This document gives a demonstration how to use the package to obtain a maximum-likelihood estimate of the protracted birth-death speciation model.
First thing is to load the PBD package itself:
rm(list = ls())
library(PBD)
We will also need ape for branching.times
:
library(ape)
Here we simulate a tree with known parameters:
seed <- 43
set.seed(seed)
b_1 <- 0.3 # speciation-initiation rate of good species
la_1 <- 0.2 # speciation-completion rate
b_2 <- b_1 # the speciation-initiation rate of incipient species
mu_1 <- 0.1 # extinction rate of good species
mu_2 <- mu_1 # extinction rate of incipient species
pars <- c(b_1, la_1, b_2, mu_1, mu_2)
age <- 15 # the age for the simulation
phylogenies <- pbd_sim(pars = pars, age = age)
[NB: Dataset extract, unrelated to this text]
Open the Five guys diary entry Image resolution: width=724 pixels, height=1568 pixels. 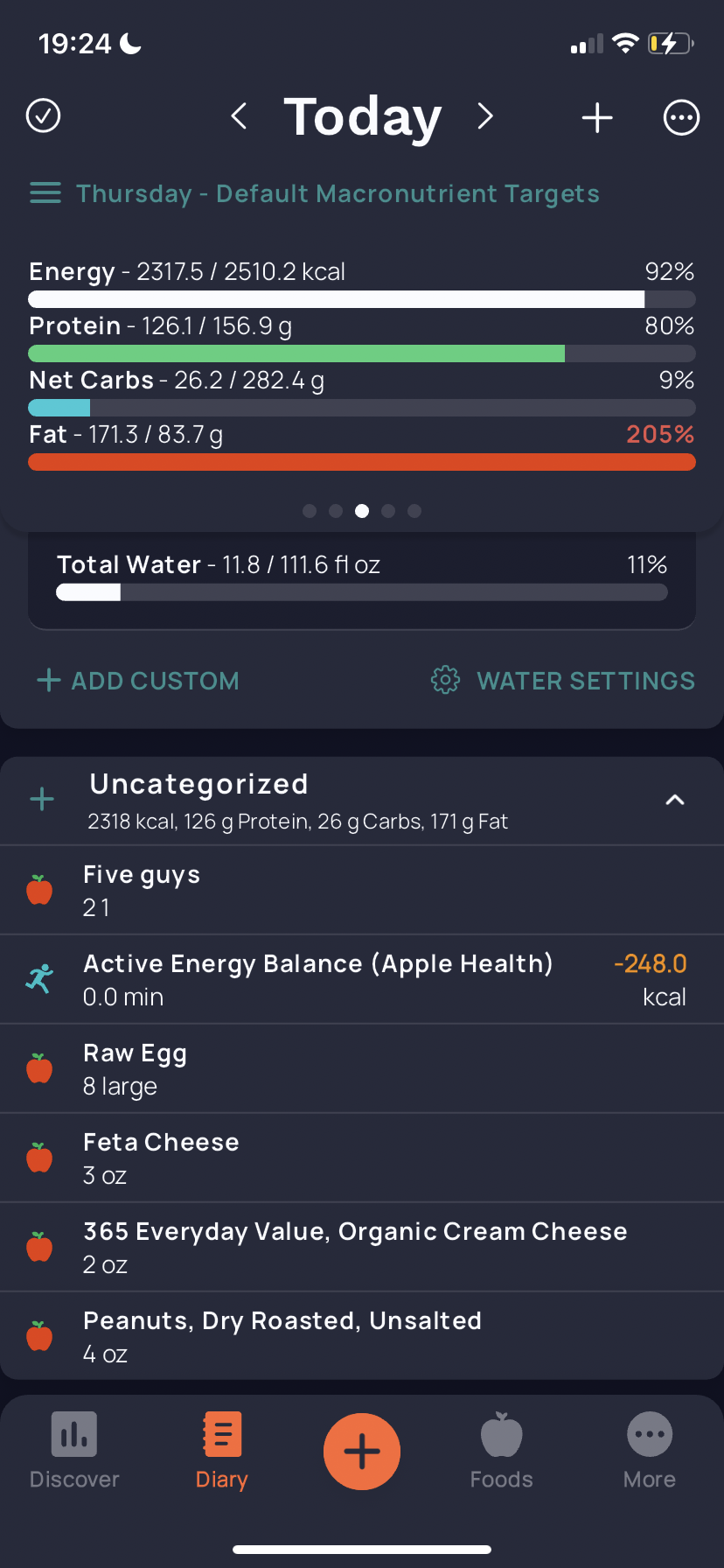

plot(phylogenies$recontree)
plot(phylogenies$igtree.extant)
## no colors provided. using the following legend:
## g i
## "black" "red"
plot(phylogenies$tree)
names(phylogenies)
## [1] "tree" "stree_random" "stree_oldest" "stree_youngest"
## [5] "L" "sL_random" "sL_oldest" "sL_youngest"
## [9] "igtree.extinct" "igtree.extant" "recontree" "reconL"
## [13] "L0"
Now we try to recover the parameters by maximum likelihood estimation:
brts <- branching.times(phylogenies$recontree) # branching times
init_b <- 0.2 # speciation-initiation rate
init_mu_1 <- 0.05 # extinction rate of good species
init_la_1 <- 0.3 # speciation-completion rate
#init_mu_2 <- 0.05 # extinction rate of incipient species # not used
# The initial values of the parameters that must be optimized
initparsopt <- c(init_b, init_mu_1, init_la_1)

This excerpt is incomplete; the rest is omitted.